There is a real risk that many IoT devices will continue to be
shipped without a solid software/firmware update mechanism in place.
Ideally, IoT software developers and product designers should be able
to integrate standardized mechanisms that have experienced
substantial review and where the documentation is available to the
public.
Hence, the IAB decided to organize a workshop to reach out to
relevant stakeholders to explore the state-of-the-art and to identify
requirements and gaps. In particular, the call for position papers
asked for
- Protocol mechanisms for distributing software updates.
- Mechanisms for securing software updates.
- Meta-data about software / firmware packages.

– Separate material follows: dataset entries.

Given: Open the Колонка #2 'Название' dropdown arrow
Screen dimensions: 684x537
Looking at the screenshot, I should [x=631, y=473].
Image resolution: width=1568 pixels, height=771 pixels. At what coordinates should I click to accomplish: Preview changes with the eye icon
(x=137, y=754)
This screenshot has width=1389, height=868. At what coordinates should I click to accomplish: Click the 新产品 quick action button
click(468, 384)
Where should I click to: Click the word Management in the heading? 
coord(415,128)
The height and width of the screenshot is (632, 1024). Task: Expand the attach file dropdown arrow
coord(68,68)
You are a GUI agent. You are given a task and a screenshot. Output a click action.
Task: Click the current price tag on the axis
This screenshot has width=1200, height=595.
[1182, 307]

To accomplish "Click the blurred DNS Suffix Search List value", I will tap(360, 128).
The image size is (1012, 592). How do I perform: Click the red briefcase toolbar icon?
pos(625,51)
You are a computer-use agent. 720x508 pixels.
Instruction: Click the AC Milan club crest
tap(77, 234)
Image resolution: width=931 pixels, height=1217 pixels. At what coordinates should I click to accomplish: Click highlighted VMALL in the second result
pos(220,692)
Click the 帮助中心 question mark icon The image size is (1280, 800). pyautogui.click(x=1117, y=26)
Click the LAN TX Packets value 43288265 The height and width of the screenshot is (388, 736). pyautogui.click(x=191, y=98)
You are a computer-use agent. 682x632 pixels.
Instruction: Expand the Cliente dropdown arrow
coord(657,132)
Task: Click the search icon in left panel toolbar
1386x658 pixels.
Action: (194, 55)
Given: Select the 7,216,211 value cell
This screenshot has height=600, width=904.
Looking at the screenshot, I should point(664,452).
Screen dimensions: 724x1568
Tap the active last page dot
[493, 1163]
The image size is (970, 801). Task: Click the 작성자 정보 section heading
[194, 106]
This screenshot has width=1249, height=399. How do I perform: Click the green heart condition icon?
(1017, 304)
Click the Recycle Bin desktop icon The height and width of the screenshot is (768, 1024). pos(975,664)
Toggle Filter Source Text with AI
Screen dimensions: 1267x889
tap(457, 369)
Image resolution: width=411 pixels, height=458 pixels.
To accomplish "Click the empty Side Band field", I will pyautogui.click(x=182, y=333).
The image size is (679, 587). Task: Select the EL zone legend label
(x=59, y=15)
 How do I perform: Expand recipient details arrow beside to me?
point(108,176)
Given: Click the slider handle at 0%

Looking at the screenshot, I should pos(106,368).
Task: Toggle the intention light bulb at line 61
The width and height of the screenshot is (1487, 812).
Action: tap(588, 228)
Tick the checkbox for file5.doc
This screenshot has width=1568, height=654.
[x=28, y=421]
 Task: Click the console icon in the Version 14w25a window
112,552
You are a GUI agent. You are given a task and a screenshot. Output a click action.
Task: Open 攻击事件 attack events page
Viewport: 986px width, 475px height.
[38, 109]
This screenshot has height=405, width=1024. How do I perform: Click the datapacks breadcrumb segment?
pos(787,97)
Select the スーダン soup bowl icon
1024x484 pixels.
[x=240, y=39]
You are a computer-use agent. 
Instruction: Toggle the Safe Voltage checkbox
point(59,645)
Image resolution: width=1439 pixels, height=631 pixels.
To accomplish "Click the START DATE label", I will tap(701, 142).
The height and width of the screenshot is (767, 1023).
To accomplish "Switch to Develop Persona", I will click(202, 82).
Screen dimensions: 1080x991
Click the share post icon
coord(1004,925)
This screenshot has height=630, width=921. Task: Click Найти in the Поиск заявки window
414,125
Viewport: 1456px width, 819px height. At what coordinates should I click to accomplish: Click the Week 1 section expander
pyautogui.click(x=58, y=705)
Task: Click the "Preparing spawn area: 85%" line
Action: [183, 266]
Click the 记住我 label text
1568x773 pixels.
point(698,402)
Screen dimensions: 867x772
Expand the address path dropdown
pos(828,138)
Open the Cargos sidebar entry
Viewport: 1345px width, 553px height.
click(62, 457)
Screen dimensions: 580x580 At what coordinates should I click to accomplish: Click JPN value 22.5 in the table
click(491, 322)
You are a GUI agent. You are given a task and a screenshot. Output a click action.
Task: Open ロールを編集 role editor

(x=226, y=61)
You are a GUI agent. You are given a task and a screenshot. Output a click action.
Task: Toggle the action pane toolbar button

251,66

- Implications of operating system and hardware design on the
software update mechanisms.
- Installation of software updates (in context of software and
hardware security of IoT devices).
- Privacy implications of software update mechanisms.
- Implications of device ownership and control for software update.
The rest of the document is organized as follows: Basic terminology
is provided in Section 2 followed by a longer section discussing
requirements. Subsequent sections explore selected topics, such as
incentives, and measurements, in more detail. Most of the writeup
does raise more questions than it answers. Nevertheless, we tried to
synthesise possible conclusions and offer a few next steps.
2. Terminology
As is typical with people from different backgrounds, workshop
participants started the workshop with a discussions of terminology.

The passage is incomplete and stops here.